In January I'll start the group mocks with the polls again, but until then, give me your Top 10 Draft Picks for the 2008 Draft.

Dec 20, 2007 DX Top 10
1 Michael Beasley 
2 Derrick Rose 
3 O.J. Mayo 
4 Eric Gordon 
5 Danilo Gallinari 
6 Roy Hibbert 
7 Nicolas Batum 
8 Kosta Koufos 
9 Donte Greene 
10 Chase Budinger 

Dec 17, 2007 nbadraft.net Top 10
1. Michael Beasley
2. Derrick Rose
3. Eric Gordon
4. DeAndre Jordan
5. Donte Greene
6. Jerryd Bayless
7. Blake Griffin
8. Nicolas Batum
9. Chase Budinger
10. OJ Mayo


----------



## HKF (Dec 10, 2002)

Still trying to figure out why those three for DX are the unquestioned top 3. Rose needs A LOT of WORK, Beasley doesn't have an NBA position and Mayo is a SG. If Roy Hibbert falls out of the top 5, these NBA teams are dumb, because those three have potential, but I'd bet dollars to donuts, that All-star is not in their futures without VAST improvement.


----------



## HKF (Dec 10, 2002)

Also, NBAdraft.net's top 7 players are all freshman. C'mon, what the hell is that?


----------



## cpawfan (Jun 20, 2004)

HKF said:


> Still trying to figure out why those three for DX are the unquestioned top 3. Rose needs A LOT of WORK, Beasley doesn't have an NBA position and Mayo is a SG. If Roy Hibbert falls out of the top 5, these NBA teams are dumb, because those three have potential, but I'd bet dollars to donuts, that All-star is not in their futures without VAST improvement.


Beasley has an NBA position, it is offense. He will be equally bad guarding any of the five positions, so it doesn't matter where you play him. 

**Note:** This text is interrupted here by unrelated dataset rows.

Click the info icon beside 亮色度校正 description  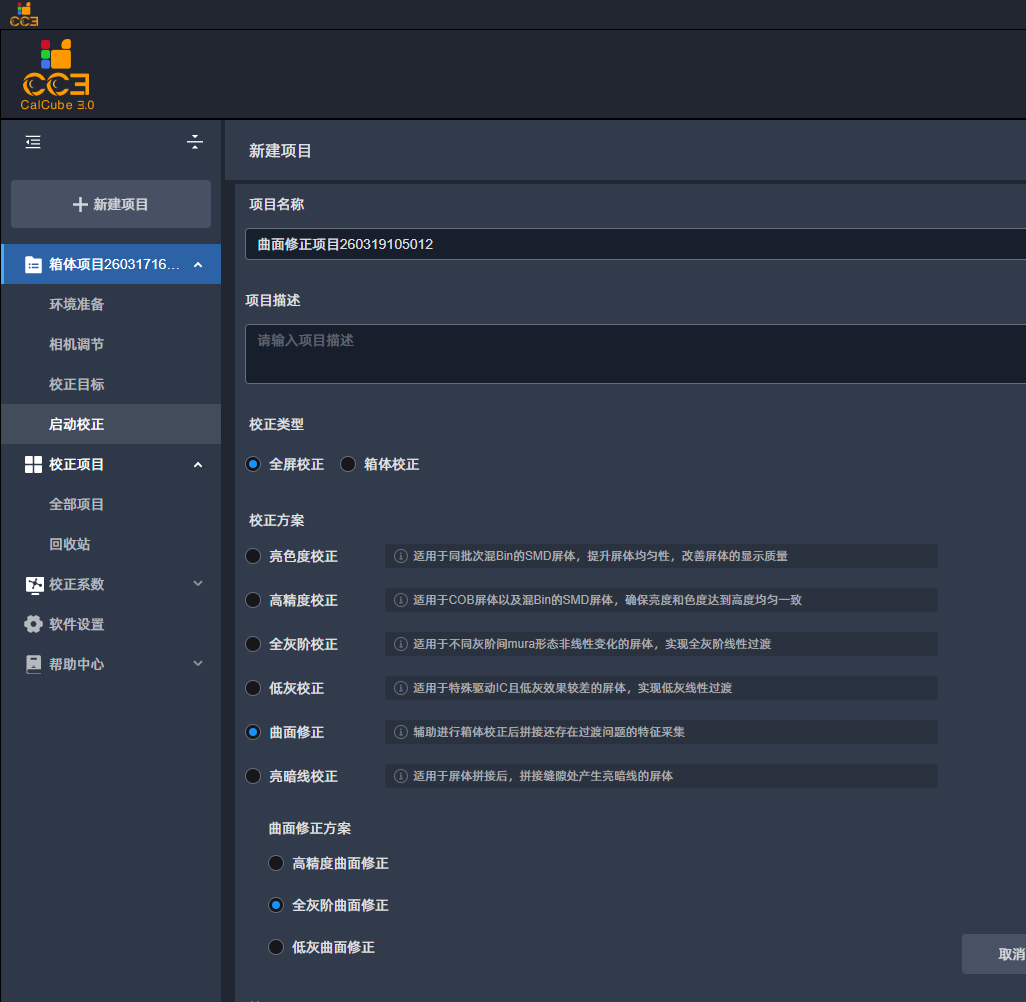(x=400, y=556)
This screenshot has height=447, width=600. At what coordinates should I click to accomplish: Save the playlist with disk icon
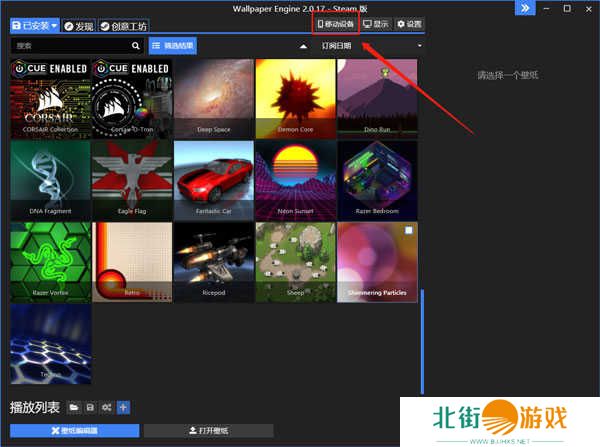[x=90, y=407]
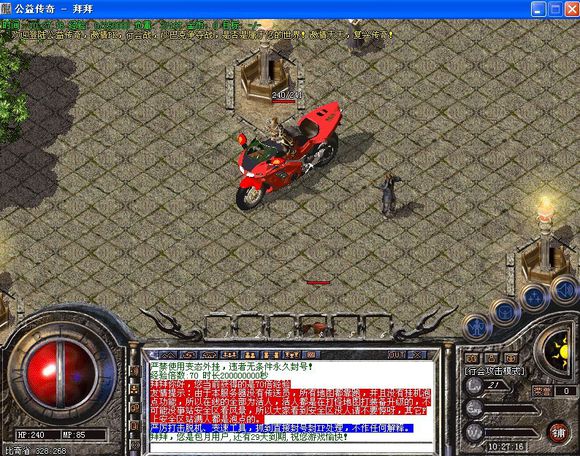Click the red HP orb

(x=61, y=374)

The expectations for Rose were ridiculously high and Mayo would be a better PG than Ben Gordon or Randy Foye.


----------



## HKF (Dec 10, 2002)

cpawfan said:


> Beasley has an NBA position, it is offense. He will be equally bad guarding any of the five positions, so it doesn't matter where you play him.
> 
> The expectations for Rose were ridiculously high and Mayo would be a better PG than Ben Gordon or Randy Foye.


Well I don't like Randy Foye at all, but even if Mayo were a better PG than Gordon, what does that really mean? Does that mean he'll be a better scorer? Cause I don't see it.


----------



## cpawfan (Jun 20, 2004)

HKF said:


> Well I don't like Randy Foye at all, but even if Mayo were a better PG than Gordon, what does that really mean? Does that mean he'll be a better scorer? Cause I don't see it.


Before we get into "better scorer" we are going to need to lay some ground rules on what exactly we are debating. 

If you are asking me if I think Mayo will score better than 21 PPG in the NBA, my answer is yes.


----------



## HKF (Dec 10, 2002)

cpawfan said:


> Before we get into "better scorer" we are going to need to lay some ground rules on what exactly we are debating.
> 
> If you are asking me if I think Mayo will score better than 21 PPG in the NBA, my answer is yes.


FG% my friend. I'm sure he will be a high volume scorer, but he won't be as efficient.


----------



## cpawfan (Jun 20, 2004)

HKF said:


> FG% my friend. I'm sure he will be a high volume scorer, but he won't be as efficient.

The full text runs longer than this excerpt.